Start of SELECTED PASSAGE

Imperial puts more teaching online as Omicron spreads on campuses

Oxford reports 33 per cent increase in Covid-19 cases in a week, with many of them the new variant

December 10, 2021
Imperial College London
Source: iStock

Imperial College London has moved non-essential teaching online for the final days of term amid mounting concern about the spread of the Omicron variant of Covid-19 on UK university campuses.

In a message to students, Emma McCoy, Imperial’s vice-provost (education and student experience), said the institution was “experiencing rapidly rising Covid-19 case numbers, including Omicron, both in the wider community and on campus”.

“We need to take urgent measures to reduce the spread of the virus and keep the community safe,” Professor McCoy said. “From tomorrow, we are asking staff to move teaching online for the final days of term. Where in-person teaching is essential, we will continue – in small groups and with social distancing.

“Essential research will continue with our existing Covid-19 safety protocols, so research staff and students will be on campus in line with this policy.”

Imperial’s message came shortly after the Department for Education said English universities should continue delivering face-to-face teaching and should not shift tuition online, with just a few days left of the autumn term.

Professor McCoy said Imperial’s Covid safety measures “have enabled us to deliver significant levels of in-person teaching this term already, and we are committed to keeping…programmes on track”.

She urged students to “postpone or reduce in scale any Christmas or end-of-term celebrations you may have planned”.

In a separate message to employees, Ian Walmsley, Imperial’s provost, urged “all staff to postpone Christmas parties or large on-campus gatherings”. He said the institution would “support students as we allow them to leave campus and their halls of residence early, in the many cases where their final week of studies can be taught remotely”.

Separately, the University of Oxford confirmed that there were 170 active Covid cases at the institution as of 8 December, an increase of 33 per cent on the previous week, with many of these confirmed as being the Omicron variant.

End of SELECTED PASSAGE
Start of SUPPLIED DATA

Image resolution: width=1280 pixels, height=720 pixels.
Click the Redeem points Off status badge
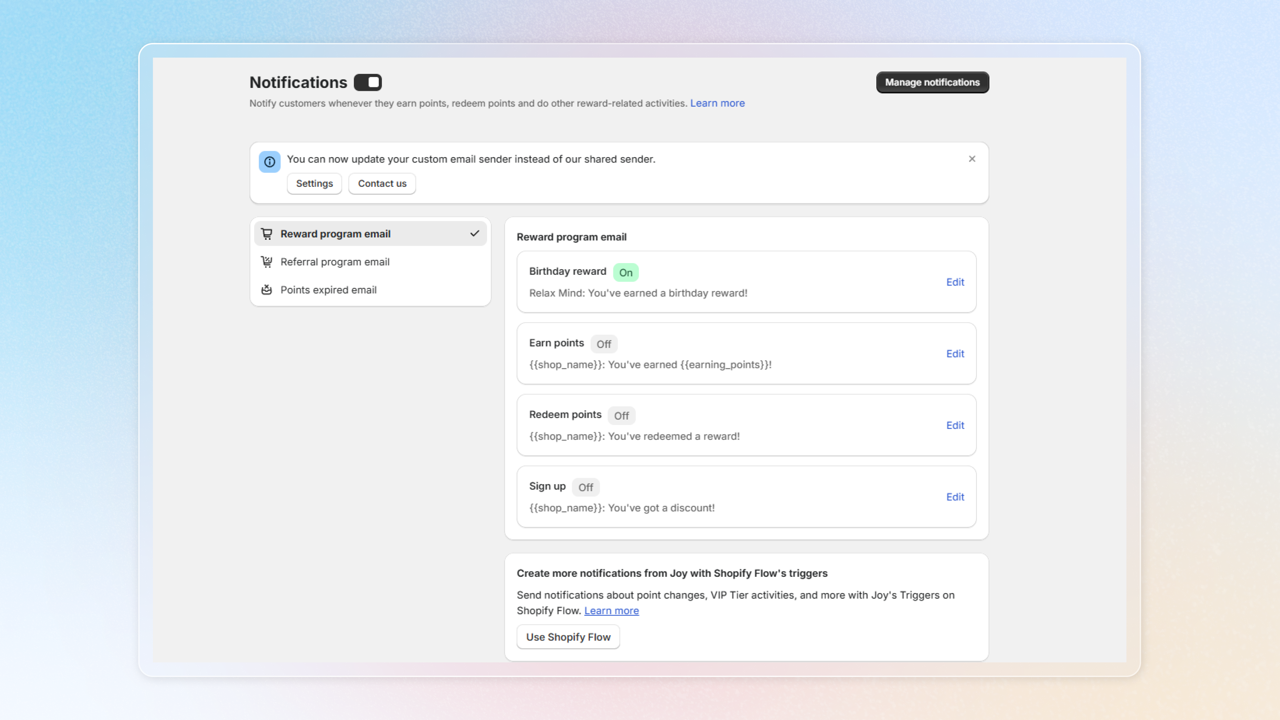622,416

End of SUPPLIED DATA

- _EXERCISE 1_
In the article on Omicron at UK universities, rewrite the paragraph beginning "In a separate message to employees" as a short bulleted list that keeps its main facts.
- _EXERCISE 2_
Retype part of the article on Omicron at UK universities word for word. Begin at the words "In a message" and stop after "with social distancing.".
- _EXERCISE 3_
Write what comes next in the article on Omicron at UK universities, picking up after its final sentence.

- _WRITTEN RESPONSE 1_
- Ian Walmsley, Imperial's provost, sent a separate message to employees.
- He urged all staff to postpone Christmas parties or large on-campus gatherings.
- He said Imperial would support students by allowing them to leave campus and their halls of residence early in the many cases where their final week of studies can be taught remotely.

- _WRITTEN RESPONSE 2_
In a message to students, Emma McCoy, Imperial’s vice-provost (education and student experience), said the institution was “experiencing rapidly rising Covid-19 case numbers, including Omicron, both in the wider community and on campus”.

“We need to take urgent measures to reduce the spread of the virus and keep the community safe,” Professor McCoy said. “From tomorrow, we are asking staff to move teaching online for the final days of term. Where in-person teaching is essential, we will continue – in small groups and with social distancing.

- _WRITTEN RESPONSE 3_
A university spokeswoman said there had been “a significant rise in the number of Covid-19 cases at the university in recent days, including confirmed cases of the Omicron variant”.

“Affected individuals are isolating in line with government guidance, and their contacts are also being notified and asked to isolate,” the spokeswoman said.

“Oxford University is following all the new guidance introduced by the government in response to the Omicron variant and is taking additional steps in light of the high concentration of cases around the university. Staff and students are being advised of these new steps today and also encouraged to use the public mobile testing unit now established in Radcliffe Square, along with our existing early alert service.

“The health and welfare of our staff and students is our number one priority. The university remains in constant close contact with the public health authorities about the situation and is following their advice.”

The DfE guidance says that administrative staff who are not involved in the delivery of face-to-face tuition should work from home where possible, but that the “majority” of staff are expected on campus to deliver teaching and support services.

Many UK universities have been delivering large lectures online during the autumn term because of concerns over Covid-19, but most smaller group teaching has been taking place in person.